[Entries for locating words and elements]
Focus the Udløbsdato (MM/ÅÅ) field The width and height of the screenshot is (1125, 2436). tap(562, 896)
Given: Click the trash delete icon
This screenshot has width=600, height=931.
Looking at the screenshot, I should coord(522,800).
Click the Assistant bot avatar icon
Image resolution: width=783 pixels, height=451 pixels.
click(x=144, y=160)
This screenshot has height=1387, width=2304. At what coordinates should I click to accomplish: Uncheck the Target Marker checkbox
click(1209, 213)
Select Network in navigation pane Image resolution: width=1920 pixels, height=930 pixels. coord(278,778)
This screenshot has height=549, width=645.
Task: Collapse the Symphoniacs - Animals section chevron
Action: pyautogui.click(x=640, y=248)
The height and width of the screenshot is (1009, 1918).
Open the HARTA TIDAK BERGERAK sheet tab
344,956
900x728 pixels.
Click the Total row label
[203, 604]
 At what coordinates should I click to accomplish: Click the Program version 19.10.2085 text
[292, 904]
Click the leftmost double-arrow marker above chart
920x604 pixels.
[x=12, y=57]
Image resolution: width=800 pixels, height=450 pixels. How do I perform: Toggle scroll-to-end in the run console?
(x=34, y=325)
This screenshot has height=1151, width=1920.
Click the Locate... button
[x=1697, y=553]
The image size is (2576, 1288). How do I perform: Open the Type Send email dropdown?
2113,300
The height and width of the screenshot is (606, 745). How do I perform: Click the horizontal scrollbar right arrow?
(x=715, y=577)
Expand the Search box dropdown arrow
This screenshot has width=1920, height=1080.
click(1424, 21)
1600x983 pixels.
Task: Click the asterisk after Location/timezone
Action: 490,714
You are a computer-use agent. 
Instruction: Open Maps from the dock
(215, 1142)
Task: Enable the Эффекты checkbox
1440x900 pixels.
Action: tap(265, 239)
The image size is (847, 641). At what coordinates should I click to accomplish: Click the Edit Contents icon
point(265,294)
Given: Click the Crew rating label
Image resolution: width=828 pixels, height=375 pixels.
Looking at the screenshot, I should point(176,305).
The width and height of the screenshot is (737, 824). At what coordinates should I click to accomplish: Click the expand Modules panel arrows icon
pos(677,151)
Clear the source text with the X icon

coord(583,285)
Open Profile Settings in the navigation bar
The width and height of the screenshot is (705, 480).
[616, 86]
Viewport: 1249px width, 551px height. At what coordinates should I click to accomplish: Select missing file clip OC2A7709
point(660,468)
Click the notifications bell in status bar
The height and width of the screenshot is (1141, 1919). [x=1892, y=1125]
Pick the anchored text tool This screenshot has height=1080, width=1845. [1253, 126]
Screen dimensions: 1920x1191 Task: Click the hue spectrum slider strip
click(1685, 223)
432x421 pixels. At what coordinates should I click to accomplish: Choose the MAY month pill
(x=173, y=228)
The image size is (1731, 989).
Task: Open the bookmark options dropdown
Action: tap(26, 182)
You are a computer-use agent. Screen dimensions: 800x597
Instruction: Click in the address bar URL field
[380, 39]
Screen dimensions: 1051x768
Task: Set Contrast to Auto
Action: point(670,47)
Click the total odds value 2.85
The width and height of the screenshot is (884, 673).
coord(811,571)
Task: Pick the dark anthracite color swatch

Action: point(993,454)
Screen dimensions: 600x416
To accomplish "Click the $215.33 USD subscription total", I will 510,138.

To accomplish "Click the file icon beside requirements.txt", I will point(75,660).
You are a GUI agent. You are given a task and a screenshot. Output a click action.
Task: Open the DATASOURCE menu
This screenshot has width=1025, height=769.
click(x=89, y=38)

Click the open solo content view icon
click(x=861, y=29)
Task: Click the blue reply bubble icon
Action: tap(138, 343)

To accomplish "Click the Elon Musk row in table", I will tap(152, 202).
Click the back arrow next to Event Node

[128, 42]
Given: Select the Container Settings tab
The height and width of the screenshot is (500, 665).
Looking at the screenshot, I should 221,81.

YOUR INSTRUCTIONS: Copy the listing lines starting at the line with "The width and height of the screenshot is (737, 824)." and ending at the line with "I will point(75,660).", renaming "At what coordinates should I click to accomplish" to "Where should I click to do" and leaving everything else unchanged.

SOLUTION TO THIS TASK:
The width and height of the screenshot is (737, 824). Where should I click to do: Click the expand Modules panel arrows icon
pos(677,151)
Clear the source text with the X icon

coord(583,285)
Open Profile Settings in the navigation bar
The width and height of the screenshot is (705, 480).
[616, 86]
Viewport: 1249px width, 551px height. Where should I click to do: Select missing file clip OC2A7709
point(660,468)
Click the notifications bell in status bar
The height and width of the screenshot is (1141, 1919). [x=1892, y=1125]
Pick the anchored text tool This screenshot has height=1080, width=1845. [1253, 126]
Screen dimensions: 1920x1191 Task: Click the hue spectrum slider strip
click(1685, 223)
432x421 pixels. Where should I click to do: Choose the MAY month pill
(x=173, y=228)
The image size is (1731, 989).
Task: Open the bookmark options dropdown
Action: tap(26, 182)
You are a computer-use agent. Screen dimensions: 800x597
Instruction: Click in the address bar URL field
[380, 39]
Screen dimensions: 1051x768
Task: Set Contrast to Auto
Action: point(670,47)
Click the total odds value 2.85
The width and height of the screenshot is (884, 673).
coord(811,571)
Task: Pick the dark anthracite color swatch

Action: point(993,454)
Screen dimensions: 600x416
To accomplish "Click the $215.33 USD subscription total", I will 510,138.

To accomplish "Click the file icon beside requirements.txt", I will point(75,660).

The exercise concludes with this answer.